In September, the Humboldt Current continues to bathe the Galapagos Islands with cold, nutrient-rich waters. Marine wildlife is very active. Be ready to snorkel with sea lion pups and to watch Galapagos Penguins torpedoing through the sea!
- Penguins are very active in September. On Bartolomé Island, they are courting and breeding.
- Female sea lions are in heat, especially on the central and western islands. The males (identifiable by their bulging brows and humped back) are barking and fighting to protect their harems. These macho sea lion battles can be quite spectacular, like right out of a nature movie. Be sure not to get caught up in one of their scuffles!
- Fur seals continue to breed on Fernandina Island.
- Lava lizards are also mating.
- Whale and dolphin sightings are common near Fernandina and Isabela Islands.
- Humpback whales can be spotted throughout the Galapagos Islands.
- Whale sharks sometimes can be seen near Darwin and Wolf Islands.
In the Air
- Migrant shore birds are resting in the Galapagos Islands, and will stay until March.
- Sea bird nesting colonies are very active.

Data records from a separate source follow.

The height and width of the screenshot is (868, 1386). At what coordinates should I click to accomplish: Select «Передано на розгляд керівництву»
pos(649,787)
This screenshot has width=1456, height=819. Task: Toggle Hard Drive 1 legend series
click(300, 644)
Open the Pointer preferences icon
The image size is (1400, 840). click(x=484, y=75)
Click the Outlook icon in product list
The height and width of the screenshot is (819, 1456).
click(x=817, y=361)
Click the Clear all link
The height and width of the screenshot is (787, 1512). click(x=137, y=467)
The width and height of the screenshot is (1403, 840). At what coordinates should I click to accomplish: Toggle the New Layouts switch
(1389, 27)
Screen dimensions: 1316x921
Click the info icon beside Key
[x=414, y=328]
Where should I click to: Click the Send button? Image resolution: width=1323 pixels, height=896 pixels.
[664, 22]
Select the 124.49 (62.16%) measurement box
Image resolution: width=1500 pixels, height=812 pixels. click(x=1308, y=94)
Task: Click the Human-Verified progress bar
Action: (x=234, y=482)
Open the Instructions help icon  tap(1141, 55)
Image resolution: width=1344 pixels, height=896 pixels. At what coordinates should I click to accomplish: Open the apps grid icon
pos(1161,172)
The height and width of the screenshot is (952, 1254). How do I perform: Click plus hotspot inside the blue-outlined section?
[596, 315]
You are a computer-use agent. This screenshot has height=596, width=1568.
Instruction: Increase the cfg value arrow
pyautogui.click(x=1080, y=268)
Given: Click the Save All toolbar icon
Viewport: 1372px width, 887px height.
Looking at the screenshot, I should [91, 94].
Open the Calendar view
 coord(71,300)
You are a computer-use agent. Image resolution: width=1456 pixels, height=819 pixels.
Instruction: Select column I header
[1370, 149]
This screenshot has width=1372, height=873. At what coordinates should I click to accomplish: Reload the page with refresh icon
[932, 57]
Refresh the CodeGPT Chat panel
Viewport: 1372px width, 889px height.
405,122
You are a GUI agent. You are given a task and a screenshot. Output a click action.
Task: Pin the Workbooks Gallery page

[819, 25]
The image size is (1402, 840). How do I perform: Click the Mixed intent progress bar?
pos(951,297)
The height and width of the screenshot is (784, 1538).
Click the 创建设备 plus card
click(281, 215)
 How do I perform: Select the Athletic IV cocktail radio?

- Many of the Galapagos’ iconic birds continue to nest: Blue-footed, red-footed and masked boobies, frigate birds, flightless cormorants and waved albatross, among others.
- The low season now begins, with the end of summer vacation for highlander Ecuadorians and Northern Hemisphere visitors. This means you can find some great deals on tours and cruises.
September is the peak of the cold season. Because of the garúa (fine mist) and strong breezes, a rain jacket and sweater are advisable.
- Air temperatures are brisk, ranging from 19-26ºC (66-76ºF).
- Seas continue to be choppy in September. If you are prone to seasickness, don’t forget seasickness medication, or you may want to consider land-based tours.
- Ocean temperatures average 22ºC (72ºF). Although the sea is a bit warmer than in August, you’ll still want a wetsuit for snorkeling.